# Saved data entries:
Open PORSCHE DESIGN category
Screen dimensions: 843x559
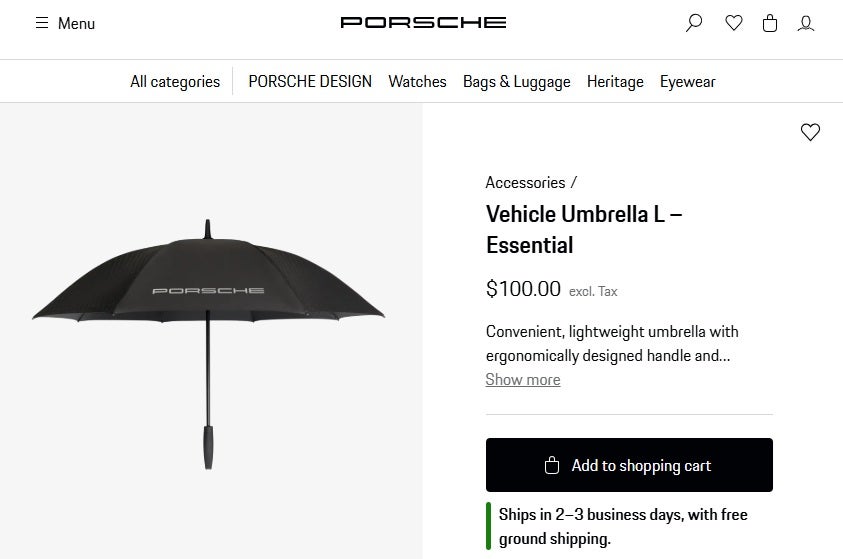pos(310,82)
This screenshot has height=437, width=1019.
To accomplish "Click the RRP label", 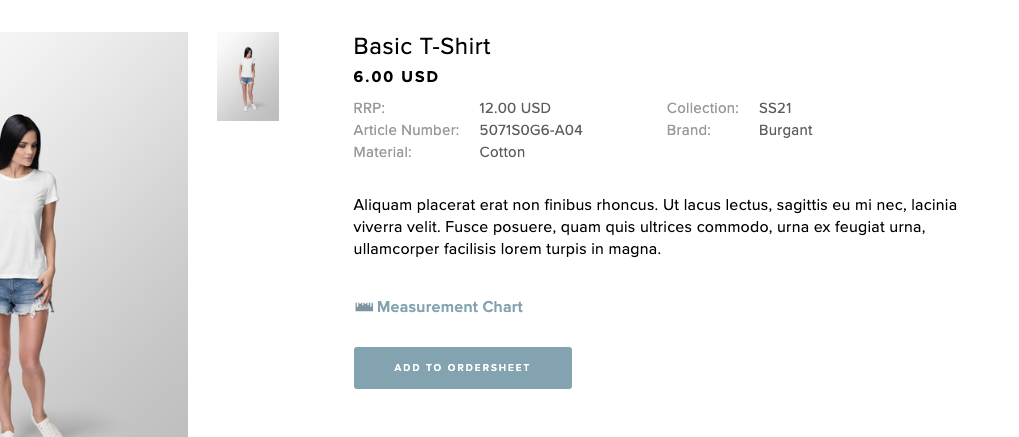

# TASK PROMPT:
Could you reproduce the data above exactly, without its pictures?

# TASK OUTPUT:
Open PORSCHE DESIGN category
Screen dimensions: 843x559
pos(310,82)
This screenshot has height=437, width=1019.
To accomplish "Click the RRP label", 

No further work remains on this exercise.